For several minutes she studied the photograph, to which was pinned the newspaper’s compliment slip.
So clear. So vivid. Ian on his bridge, pointing at the sky, his beloved face so tense, so strong.
With the picture clutched to her breast she mounted the stairs and looked into her mother’s bedroom. She was wearing her reading-glasses and studying an album of holiday postcards which she had once collected.
Had she forgotten that she had kept her reading-glasses near her? Or was it her way of reaching her daughter, to tell her that her father had intercepted the picture of the man she loved and had tried to keep it from her?
Eve ran to her room and threw herself down.
How could be?
Then after a time she left the bed and rested the photograph against her bedside clock, while she took out the white nightdress from her drawer.
Love and Remembrance
Spring seemed to have come late to the West Country this year. It was true that the skies were often blue and cloudless, and the hedgerows and cottage gardens bright with colour. But the Channel which remained unimpressed and restless along the Cornish coasts often crashed amongst the jagged rocks as if it were reluctant to leave winter behind.
Ransome walked up from the tiny ferry and paused to stare across at the boatyard. Like the rest of the Fowey Estuary it was almost hidden by landing-craft and small warships of every class and use, some of which had probably begun life under old Jack Weese’s supervision. You could feel it along this coast, Ransome thought. Everywhere you went, in the narrow streets and in crowded harbours, it was more of a sensation than anything spoken. Like the murmur of far-off drums. Something which was stirring, and yet filled with menace.
The war had moved closer again. Perhaps that was it. Along these shores they had seen enough of it, but never before had they been so involved in what was now inevitable.

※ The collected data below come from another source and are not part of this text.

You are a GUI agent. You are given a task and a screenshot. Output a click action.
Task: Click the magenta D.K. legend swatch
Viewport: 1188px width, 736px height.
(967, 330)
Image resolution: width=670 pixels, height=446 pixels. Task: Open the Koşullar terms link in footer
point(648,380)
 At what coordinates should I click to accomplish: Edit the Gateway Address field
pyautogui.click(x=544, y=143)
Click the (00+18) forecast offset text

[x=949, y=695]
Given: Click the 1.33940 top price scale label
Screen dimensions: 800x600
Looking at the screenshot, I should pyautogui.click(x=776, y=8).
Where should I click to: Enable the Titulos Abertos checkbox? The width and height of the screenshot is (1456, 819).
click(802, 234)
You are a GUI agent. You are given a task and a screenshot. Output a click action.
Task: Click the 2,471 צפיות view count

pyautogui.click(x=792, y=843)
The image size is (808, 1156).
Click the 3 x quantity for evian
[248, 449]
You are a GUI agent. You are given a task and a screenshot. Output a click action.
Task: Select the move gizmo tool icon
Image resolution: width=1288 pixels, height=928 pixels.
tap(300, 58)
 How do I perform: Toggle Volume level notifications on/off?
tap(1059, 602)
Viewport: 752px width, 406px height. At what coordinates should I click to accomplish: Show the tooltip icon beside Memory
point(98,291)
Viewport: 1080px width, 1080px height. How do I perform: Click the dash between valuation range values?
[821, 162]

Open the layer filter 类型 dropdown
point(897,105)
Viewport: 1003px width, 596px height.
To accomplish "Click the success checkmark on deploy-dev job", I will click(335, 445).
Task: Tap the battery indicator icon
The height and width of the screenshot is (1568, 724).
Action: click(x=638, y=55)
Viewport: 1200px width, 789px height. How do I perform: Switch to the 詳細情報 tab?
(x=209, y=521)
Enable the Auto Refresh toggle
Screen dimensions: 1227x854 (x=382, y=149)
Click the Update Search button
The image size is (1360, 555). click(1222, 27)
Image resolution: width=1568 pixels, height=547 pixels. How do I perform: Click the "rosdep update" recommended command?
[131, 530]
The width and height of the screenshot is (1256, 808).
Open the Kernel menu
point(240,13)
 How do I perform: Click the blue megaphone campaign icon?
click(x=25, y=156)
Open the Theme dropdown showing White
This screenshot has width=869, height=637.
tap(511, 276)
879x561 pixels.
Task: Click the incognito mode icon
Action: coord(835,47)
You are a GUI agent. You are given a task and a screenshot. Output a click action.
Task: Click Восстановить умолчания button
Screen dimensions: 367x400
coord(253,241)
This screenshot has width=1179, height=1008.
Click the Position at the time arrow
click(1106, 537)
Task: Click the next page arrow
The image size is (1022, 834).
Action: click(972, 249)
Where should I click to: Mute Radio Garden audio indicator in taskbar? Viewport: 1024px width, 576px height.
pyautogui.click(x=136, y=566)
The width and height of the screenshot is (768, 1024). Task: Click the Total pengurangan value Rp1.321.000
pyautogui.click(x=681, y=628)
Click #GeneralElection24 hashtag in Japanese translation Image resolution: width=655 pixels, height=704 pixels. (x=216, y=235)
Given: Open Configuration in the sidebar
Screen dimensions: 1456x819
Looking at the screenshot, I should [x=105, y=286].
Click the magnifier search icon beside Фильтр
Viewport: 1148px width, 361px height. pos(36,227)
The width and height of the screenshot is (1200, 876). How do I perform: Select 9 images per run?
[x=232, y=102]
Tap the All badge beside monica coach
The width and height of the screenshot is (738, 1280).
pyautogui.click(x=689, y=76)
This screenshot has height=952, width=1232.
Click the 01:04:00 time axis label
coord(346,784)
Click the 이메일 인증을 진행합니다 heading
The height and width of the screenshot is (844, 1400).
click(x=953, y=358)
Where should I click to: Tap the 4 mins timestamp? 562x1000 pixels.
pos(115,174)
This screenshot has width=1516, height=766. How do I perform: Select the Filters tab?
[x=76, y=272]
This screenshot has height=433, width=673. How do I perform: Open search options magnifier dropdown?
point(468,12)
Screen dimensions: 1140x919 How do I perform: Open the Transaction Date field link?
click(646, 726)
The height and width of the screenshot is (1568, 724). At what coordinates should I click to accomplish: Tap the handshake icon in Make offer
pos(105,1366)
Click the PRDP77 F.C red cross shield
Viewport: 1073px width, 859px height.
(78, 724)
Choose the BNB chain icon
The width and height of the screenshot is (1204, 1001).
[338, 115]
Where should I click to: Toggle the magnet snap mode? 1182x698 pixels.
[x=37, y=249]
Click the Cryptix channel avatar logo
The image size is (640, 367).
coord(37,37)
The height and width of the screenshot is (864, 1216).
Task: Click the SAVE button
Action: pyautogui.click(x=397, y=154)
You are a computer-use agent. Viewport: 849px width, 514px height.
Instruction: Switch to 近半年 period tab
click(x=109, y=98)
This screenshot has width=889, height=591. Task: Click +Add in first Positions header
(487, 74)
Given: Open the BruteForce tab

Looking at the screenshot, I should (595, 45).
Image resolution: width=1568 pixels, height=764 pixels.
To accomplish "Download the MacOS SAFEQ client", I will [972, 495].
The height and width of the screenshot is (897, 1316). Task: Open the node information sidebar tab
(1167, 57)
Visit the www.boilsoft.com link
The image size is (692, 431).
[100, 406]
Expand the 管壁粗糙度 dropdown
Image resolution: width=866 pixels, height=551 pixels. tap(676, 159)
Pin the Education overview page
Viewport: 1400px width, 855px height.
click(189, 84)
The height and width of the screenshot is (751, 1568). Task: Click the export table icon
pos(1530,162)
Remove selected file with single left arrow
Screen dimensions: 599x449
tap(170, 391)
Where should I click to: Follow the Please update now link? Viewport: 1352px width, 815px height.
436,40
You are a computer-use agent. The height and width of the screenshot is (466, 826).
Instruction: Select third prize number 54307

Here in Polruan, directly opposite the place which even in memory had become his only home, Ransome could sense it. It was no longer the free-and-easy village it had been even during the darkest days of the war. There were troops and armoured vehicles all around, just as the vessels which would soon carry them into battle on the other side of the English Channel filled every creek and river, until invasion seemed to become a secret quite impossible to keep.
In other parts of the world the conflict raged on. In the Pacific and on the Russian front, where millions were said to have perished in that last bitter winter. In Burma, the forgotten Fourteenth Army was no longer in retreat, and even if the Allies in Italy were making only slow progress there were other benefits. The Italians, at least those lucky enough to be on the right side of the lines, had surrendered to the Allies, their fleet secured under the guns of Malta, a great achievement which had once seemed like a pipe-dream.
But the here and the now were more relevant. The sandbagged gun emplacements, the depressing barriers of barbed wire on tiny Cornish beaches where children had once explored and played. Many of them would now be in uniform, waiting for D-Day.
Ransome wondered what his parents really thought about the cottage in Polruan. Local people would know about it soon enough, but the events to come might put it into perspective.
He had mentioned this again to Eve when he had telephoned her to say that he was free at last to come to her.
She had replied, ‘Just come. I’ll be waiting. It has to be there, Ian. Don’t you see? I want it to be clean, decent. To be able to face anyone and say, This is how it was. No matter what.’